Examples? The second-most popular player in the NBA plays in Oklahoma City (Kevin Durant, 44th-largest TV market). The biggest name in the NFL once played in Indianapolis (25th) and now sits in Denver (18th) in the form of Peyton Manning. According to Forbes, the NHL’s most popular player is Sidney Crosby (Pittsburgh, 23rd-largest). If jersey sales numbers are any indication (which just came out yesterday), the Yankees’ Derek Jeter is the lone exception (sales ranked #1). Then again, that ranking may be due to his impending and slightly-overhyped retirement.
Either way, LeBron could play in Toronto or Memphis or in Jeter’s New York… it wouldn’t affect his earnings and endorsement opportunities one bit. The ability to be ubiquitous and on the radar can be done from anywhere, anytime. Just ask Sarah Palin…
2) Legacies matter more: With big-name contracts easily eclipsing $100 million, the Bud Fox questions to Gordon Gekko in the original Wall Street truly do apply: “How many yachts can you waterski behind? How much is enough??”
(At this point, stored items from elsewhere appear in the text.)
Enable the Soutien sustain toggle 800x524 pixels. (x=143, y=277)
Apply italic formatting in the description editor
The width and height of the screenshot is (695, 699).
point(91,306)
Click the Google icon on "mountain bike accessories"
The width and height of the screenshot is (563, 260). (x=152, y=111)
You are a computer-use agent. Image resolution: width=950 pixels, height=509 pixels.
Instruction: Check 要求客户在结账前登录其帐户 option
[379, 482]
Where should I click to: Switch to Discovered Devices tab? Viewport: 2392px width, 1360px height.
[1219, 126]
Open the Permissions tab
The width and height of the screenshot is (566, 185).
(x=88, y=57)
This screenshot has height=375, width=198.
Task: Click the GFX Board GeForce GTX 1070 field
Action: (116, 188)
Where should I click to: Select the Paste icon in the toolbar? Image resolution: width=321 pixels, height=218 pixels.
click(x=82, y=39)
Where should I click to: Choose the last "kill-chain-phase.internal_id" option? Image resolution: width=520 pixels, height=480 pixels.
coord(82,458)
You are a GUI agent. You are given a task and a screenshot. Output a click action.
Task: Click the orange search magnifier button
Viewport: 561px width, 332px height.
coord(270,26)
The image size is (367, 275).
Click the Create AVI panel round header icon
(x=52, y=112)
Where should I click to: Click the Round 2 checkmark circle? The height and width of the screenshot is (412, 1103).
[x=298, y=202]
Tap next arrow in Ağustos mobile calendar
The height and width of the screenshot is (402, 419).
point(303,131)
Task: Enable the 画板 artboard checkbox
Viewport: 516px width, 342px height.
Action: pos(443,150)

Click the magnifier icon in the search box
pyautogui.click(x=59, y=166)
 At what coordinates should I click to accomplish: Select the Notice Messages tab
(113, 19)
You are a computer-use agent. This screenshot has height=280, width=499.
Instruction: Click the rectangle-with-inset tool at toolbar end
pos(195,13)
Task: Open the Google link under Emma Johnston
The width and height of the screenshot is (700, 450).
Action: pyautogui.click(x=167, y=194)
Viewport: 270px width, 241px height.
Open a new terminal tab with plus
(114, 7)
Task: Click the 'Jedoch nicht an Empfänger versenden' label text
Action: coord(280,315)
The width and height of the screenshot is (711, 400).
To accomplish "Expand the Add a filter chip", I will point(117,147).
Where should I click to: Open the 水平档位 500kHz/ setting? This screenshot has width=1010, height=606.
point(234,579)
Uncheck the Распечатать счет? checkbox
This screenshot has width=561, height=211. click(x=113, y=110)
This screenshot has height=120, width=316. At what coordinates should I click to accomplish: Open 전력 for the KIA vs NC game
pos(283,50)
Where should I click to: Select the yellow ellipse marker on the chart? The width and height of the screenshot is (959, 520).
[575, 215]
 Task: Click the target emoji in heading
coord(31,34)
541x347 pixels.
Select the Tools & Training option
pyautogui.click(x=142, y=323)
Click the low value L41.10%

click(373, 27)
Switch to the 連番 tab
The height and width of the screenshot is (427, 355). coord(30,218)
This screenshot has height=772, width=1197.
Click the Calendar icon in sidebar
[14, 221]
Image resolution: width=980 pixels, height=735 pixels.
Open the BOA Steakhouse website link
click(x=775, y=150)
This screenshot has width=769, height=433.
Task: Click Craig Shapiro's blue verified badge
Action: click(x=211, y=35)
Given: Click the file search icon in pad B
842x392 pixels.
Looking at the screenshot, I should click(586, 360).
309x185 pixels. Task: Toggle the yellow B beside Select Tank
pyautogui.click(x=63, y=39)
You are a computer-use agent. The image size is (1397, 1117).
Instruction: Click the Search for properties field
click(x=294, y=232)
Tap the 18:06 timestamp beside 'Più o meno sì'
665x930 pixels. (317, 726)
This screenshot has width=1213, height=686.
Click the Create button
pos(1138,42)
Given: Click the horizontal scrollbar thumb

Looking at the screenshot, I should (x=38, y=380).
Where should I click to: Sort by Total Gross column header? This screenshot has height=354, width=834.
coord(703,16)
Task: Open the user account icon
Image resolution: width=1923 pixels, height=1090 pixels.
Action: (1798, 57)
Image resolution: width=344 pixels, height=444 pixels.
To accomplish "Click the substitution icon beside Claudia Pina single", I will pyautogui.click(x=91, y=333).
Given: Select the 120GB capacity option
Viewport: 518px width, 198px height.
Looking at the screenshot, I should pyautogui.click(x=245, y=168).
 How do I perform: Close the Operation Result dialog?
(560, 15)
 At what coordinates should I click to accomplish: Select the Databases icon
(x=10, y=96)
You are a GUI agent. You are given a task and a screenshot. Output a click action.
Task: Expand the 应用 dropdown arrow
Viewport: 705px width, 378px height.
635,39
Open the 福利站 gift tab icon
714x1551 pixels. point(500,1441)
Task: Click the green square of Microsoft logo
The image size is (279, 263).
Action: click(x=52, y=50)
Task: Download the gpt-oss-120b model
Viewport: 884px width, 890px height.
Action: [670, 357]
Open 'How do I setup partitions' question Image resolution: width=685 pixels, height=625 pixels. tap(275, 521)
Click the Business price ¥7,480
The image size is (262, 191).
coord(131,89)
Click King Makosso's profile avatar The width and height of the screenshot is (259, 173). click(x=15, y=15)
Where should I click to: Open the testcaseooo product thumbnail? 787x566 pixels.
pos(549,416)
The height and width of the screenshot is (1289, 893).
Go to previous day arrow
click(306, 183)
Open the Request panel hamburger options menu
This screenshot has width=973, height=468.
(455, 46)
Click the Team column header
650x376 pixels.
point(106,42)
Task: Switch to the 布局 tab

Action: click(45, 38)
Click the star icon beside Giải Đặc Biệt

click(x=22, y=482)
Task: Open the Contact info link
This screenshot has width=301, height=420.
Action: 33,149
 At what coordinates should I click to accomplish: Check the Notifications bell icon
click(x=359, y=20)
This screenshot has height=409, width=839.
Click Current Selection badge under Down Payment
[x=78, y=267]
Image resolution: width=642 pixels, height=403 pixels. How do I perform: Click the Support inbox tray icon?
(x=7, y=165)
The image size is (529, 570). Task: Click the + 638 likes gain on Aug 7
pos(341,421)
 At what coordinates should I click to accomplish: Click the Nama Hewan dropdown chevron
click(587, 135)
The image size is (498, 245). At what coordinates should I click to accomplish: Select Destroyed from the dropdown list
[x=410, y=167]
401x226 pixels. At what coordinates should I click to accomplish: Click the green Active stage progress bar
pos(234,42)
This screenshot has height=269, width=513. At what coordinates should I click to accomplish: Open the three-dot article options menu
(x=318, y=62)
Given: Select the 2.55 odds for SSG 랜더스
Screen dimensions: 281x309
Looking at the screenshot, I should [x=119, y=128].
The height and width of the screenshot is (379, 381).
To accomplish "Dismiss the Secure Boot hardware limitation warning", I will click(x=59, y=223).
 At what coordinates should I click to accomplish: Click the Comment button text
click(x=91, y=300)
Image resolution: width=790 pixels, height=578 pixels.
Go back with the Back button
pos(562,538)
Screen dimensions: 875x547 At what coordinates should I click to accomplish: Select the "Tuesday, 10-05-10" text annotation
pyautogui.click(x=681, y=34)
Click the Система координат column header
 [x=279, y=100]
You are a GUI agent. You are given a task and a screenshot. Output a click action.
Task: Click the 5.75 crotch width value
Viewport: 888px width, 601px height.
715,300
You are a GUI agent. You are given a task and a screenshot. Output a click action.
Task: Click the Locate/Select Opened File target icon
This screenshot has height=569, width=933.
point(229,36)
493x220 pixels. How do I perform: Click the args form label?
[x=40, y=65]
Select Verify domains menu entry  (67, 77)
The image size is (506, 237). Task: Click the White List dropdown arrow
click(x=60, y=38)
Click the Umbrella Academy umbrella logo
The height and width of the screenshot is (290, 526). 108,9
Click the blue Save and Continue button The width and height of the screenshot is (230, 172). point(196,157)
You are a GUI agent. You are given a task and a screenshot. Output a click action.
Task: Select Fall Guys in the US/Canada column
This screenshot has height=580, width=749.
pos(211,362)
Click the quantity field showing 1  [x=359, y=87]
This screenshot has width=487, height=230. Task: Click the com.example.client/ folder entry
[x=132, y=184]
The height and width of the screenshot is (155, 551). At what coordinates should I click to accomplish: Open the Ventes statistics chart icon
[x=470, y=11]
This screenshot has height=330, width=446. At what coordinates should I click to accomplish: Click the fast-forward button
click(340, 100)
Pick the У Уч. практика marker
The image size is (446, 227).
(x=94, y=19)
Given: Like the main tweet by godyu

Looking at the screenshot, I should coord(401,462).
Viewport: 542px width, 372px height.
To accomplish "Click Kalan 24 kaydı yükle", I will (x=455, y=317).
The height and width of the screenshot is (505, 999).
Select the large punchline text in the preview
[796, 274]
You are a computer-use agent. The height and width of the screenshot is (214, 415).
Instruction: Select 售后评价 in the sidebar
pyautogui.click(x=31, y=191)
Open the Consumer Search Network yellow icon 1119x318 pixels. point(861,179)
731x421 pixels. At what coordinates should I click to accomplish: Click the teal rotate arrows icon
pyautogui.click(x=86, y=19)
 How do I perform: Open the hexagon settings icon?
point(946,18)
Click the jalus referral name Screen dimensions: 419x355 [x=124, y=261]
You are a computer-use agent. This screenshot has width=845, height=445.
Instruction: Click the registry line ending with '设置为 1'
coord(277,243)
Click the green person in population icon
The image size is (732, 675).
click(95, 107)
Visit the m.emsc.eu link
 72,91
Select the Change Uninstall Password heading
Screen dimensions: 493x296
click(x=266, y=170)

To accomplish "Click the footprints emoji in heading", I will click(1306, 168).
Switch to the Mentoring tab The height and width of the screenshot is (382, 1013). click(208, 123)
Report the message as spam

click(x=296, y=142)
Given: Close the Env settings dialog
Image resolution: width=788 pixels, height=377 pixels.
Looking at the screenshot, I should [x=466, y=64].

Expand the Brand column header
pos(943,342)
So with money no longer a concern, guys like LeBron are into the whole how-am-I-going-to-remembered thing. Need proof? Just ask the aforementioned Peyton. Or Tony Romo. Hell, even ask President Obama or Bush 43 or Bill Clinton. The L-Word is all the rage these days.
That said, James knows that the only two ways he could have a truly magical legacy is to:
(A) Win seven championships and eclipse Michael Jordan’s six (mind you, Michael was 6-for-6 in the NBA Finals, while LeBron is currently 2-for-5). Ultimately, seven LeBron rings are seen as a longshot.
(B) Win just one championship for Cleveland, the most cursed sports city in America (with respect to Buffalo). Yup… that’s it. Win the city’s first title in 50 years (the Browns won the NFL championship in 1964, which predates the creation of the friggin’ Super Bowl), and you’ll forever be the biggest professional sports legend in the history of Ohio, even bigger than Pedro Cerrano (an outfielder/slugger for a fictional Indians playoff team played perfectly by Dennis Haysbert…who later became President David Palmer on Fox’s 24).
Remember, LeBron’s jersey was burned in effigy in the streets of C-Town when he took his talents to South Beach four years ago. All is forgiven now IF he can show that God doesn’t really hate Cleveland by bringing the Larry O’Brien trophy to northeastern Ohio.
For the richest one percent of the richest one percent in sports, money ain’t a big deal anymore. It’s an easy thing to dismiss when having so much of it.
What also doesn’t matter is where one plays from a TV market or media perspective.
Instead, it’s all about championships. Winning. What will be written on a tombstone…
There was once a (spectacularly bad) movie starring Doctor J called The Fish Who Saved Pittsburgh.
Now we’ll see if LeBron James can not only go home again, but be the big fish who saves Cleveland.